Work item: Write out every record in full, keeping each character exactly as it is.

Task data:
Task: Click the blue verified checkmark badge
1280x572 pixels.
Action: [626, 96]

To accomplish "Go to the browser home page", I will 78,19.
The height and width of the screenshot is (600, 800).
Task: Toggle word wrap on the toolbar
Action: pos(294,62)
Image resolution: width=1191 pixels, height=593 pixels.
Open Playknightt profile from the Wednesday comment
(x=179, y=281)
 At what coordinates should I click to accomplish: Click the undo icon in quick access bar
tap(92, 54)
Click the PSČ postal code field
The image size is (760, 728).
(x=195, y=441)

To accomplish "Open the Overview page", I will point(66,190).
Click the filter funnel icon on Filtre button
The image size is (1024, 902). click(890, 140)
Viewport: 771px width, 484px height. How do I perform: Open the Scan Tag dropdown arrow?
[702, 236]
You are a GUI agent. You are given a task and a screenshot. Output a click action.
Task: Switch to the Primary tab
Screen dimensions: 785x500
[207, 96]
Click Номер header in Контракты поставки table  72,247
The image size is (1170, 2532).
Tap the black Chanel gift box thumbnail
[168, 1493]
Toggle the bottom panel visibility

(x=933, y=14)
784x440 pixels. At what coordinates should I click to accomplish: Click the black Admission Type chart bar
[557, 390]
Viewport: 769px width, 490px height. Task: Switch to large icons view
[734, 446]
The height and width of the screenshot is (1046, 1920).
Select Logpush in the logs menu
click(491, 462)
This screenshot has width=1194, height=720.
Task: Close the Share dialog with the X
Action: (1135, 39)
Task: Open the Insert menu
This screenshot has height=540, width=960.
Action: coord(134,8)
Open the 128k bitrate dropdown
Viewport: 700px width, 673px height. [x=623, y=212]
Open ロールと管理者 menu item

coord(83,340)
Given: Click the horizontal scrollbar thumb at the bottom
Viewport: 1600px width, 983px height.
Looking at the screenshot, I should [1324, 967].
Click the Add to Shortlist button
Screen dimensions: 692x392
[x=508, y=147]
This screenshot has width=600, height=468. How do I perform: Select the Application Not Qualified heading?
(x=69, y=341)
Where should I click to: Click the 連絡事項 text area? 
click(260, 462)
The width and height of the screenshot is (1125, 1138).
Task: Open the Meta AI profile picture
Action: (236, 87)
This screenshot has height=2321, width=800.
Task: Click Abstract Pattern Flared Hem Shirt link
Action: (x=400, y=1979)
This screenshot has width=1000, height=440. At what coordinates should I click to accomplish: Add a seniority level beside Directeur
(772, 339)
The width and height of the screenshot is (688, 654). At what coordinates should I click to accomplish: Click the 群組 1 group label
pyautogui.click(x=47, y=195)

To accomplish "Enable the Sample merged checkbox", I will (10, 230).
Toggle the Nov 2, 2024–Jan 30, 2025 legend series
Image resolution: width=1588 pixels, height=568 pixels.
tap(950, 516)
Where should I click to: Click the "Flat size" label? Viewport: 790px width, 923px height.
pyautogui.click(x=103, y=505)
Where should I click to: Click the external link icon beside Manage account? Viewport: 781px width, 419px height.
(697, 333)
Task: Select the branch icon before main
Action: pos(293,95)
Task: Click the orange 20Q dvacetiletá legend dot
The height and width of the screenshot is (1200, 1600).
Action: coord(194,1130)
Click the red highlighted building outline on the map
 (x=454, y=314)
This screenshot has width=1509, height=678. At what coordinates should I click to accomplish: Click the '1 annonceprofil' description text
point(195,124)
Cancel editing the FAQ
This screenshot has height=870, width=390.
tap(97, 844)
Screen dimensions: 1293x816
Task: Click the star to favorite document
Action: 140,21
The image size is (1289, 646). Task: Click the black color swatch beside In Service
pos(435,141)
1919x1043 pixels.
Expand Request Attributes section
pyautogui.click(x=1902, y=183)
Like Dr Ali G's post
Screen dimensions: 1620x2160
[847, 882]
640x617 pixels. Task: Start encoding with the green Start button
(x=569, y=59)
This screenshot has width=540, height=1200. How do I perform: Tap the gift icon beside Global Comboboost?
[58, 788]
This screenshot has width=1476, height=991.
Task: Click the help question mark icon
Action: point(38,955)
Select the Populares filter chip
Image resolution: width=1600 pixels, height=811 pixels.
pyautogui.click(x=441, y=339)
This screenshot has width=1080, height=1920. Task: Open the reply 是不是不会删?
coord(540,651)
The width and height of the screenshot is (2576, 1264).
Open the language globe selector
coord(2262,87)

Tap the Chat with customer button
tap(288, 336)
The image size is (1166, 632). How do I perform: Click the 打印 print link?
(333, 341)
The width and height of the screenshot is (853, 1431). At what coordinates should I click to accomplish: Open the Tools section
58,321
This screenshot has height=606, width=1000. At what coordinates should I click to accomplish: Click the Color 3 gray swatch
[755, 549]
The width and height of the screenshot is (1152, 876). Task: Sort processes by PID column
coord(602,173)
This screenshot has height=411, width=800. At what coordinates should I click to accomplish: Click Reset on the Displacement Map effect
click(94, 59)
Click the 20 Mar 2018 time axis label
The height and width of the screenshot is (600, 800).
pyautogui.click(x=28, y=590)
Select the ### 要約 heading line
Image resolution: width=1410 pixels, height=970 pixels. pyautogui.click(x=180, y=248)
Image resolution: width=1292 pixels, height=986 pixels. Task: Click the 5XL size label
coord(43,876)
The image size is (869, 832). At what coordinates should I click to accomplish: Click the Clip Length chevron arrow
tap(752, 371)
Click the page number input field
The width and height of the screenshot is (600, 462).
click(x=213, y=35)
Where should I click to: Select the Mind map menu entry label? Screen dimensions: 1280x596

Problem solution:
Task: Click the blue verified checkmark badge
1280x572 pixels.
Action: [626, 96]

To accomplish "Go to the browser home page", I will 78,19.
The height and width of the screenshot is (600, 800).
Task: Toggle word wrap on the toolbar
Action: pos(294,62)
Image resolution: width=1191 pixels, height=593 pixels.
Open Playknightt profile from the Wednesday comment
(x=179, y=281)
 At what coordinates should I click to accomplish: Click the undo icon in quick access bar
tap(92, 54)
Click the PSČ postal code field
The image size is (760, 728).
(x=195, y=441)

To accomplish "Open the Overview page", I will point(66,190).
Click the filter funnel icon on Filtre button
The image size is (1024, 902). click(890, 140)
Viewport: 771px width, 484px height. How do I perform: Open the Scan Tag dropdown arrow?
[702, 236]
You are a GUI agent. You are given a task and a screenshot. Output a click action.
Task: Switch to the Primary tab
Screen dimensions: 785x500
[207, 96]
Click Номер header in Контракты поставки table  72,247
The image size is (1170, 2532).
Tap the black Chanel gift box thumbnail
[168, 1493]
Toggle the bottom panel visibility

(x=933, y=14)
784x440 pixels. At what coordinates should I click to accomplish: Click the black Admission Type chart bar
[557, 390]
Viewport: 769px width, 490px height. Task: Switch to large icons view
[734, 446]
The height and width of the screenshot is (1046, 1920).
Select Logpush in the logs menu
click(491, 462)
This screenshot has width=1194, height=720.
Task: Close the Share dialog with the X
Action: (1135, 39)
Task: Open the Insert menu
This screenshot has height=540, width=960.
Action: coord(134,8)
Open the 128k bitrate dropdown
Viewport: 700px width, 673px height. [x=623, y=212]
Open ロールと管理者 menu item

coord(83,340)
Given: Click the horizontal scrollbar thumb at the bottom
Viewport: 1600px width, 983px height.
Looking at the screenshot, I should [1324, 967].
Click the Add to Shortlist button
Screen dimensions: 692x392
[x=508, y=147]
This screenshot has width=600, height=468. How do I perform: Select the Application Not Qualified heading?
(x=69, y=341)
Where should I click to: Click the 連絡事項 text area? 
click(260, 462)
The width and height of the screenshot is (1125, 1138).
Task: Open the Meta AI profile picture
Action: (236, 87)
This screenshot has height=2321, width=800.
Task: Click Abstract Pattern Flared Hem Shirt link
Action: (x=400, y=1979)
This screenshot has width=1000, height=440. At what coordinates should I click to accomplish: Add a seniority level beside Directeur
(772, 339)
The width and height of the screenshot is (688, 654). At what coordinates should I click to accomplish: Click the 群組 1 group label
pyautogui.click(x=47, y=195)

To accomplish "Enable the Sample merged checkbox", I will (10, 230).
Toggle the Nov 2, 2024–Jan 30, 2025 legend series
Image resolution: width=1588 pixels, height=568 pixels.
tap(950, 516)
Where should I click to: Click the "Flat size" label? Viewport: 790px width, 923px height.
pyautogui.click(x=103, y=505)
Where should I click to: Click the external link icon beside Manage account? Viewport: 781px width, 419px height.
(697, 333)
Task: Select the branch icon before main
Action: pos(293,95)
Task: Click the orange 20Q dvacetiletá legend dot
The height and width of the screenshot is (1200, 1600).
Action: coord(194,1130)
Click the red highlighted building outline on the map
 (x=454, y=314)
This screenshot has width=1509, height=678. At what coordinates should I click to accomplish: Click the '1 annonceprofil' description text
point(195,124)
Cancel editing the FAQ
This screenshot has height=870, width=390.
tap(97, 844)
Screen dimensions: 1293x816
Task: Click the star to favorite document
Action: 140,21
The image size is (1289, 646). Task: Click the black color swatch beside In Service
pos(435,141)
1919x1043 pixels.
Expand Request Attributes section
pyautogui.click(x=1902, y=183)
Like Dr Ali G's post
Screen dimensions: 1620x2160
[847, 882]
640x617 pixels. Task: Start encoding with the green Start button
(x=569, y=59)
This screenshot has width=540, height=1200. How do I perform: Tap the gift icon beside Global Comboboost?
[58, 788]
This screenshot has width=1476, height=991.
Task: Click the help question mark icon
Action: point(38,955)
Select the Populares filter chip
Image resolution: width=1600 pixels, height=811 pixels.
pyautogui.click(x=441, y=339)
This screenshot has width=1080, height=1920. Task: Open the reply 是不是不会删?
coord(540,651)
The width and height of the screenshot is (2576, 1264).
Open the language globe selector
coord(2262,87)

Tap the Chat with customer button
tap(288, 336)
The image size is (1166, 632). How do I perform: Click the 打印 print link?
(333, 341)
The width and height of the screenshot is (853, 1431). At what coordinates should I click to accomplish: Open the Tools section
58,321
This screenshot has height=606, width=1000. At what coordinates should I click to accomplish: Click the Color 3 gray swatch
[755, 549]
The width and height of the screenshot is (1152, 876). Task: Sort processes by PID column
coord(602,173)
This screenshot has height=411, width=800. At what coordinates should I click to accomplish: Click Reset on the Displacement Map effect
click(94, 59)
Click the 20 Mar 2018 time axis label
The height and width of the screenshot is (600, 800).
pyautogui.click(x=28, y=590)
Select the ### 要約 heading line
Image resolution: width=1410 pixels, height=970 pixels. pyautogui.click(x=180, y=248)
Image resolution: width=1292 pixels, height=986 pixels. Task: Click the 5XL size label
coord(43,876)
The image size is (869, 832). At what coordinates should I click to accomplish: Click the Clip Length chevron arrow
tap(752, 371)
Click the page number input field
The width and height of the screenshot is (600, 462).
click(x=213, y=35)
Where should I click to: Select the Mind map menu entry label? Screen dimensions: 1280x596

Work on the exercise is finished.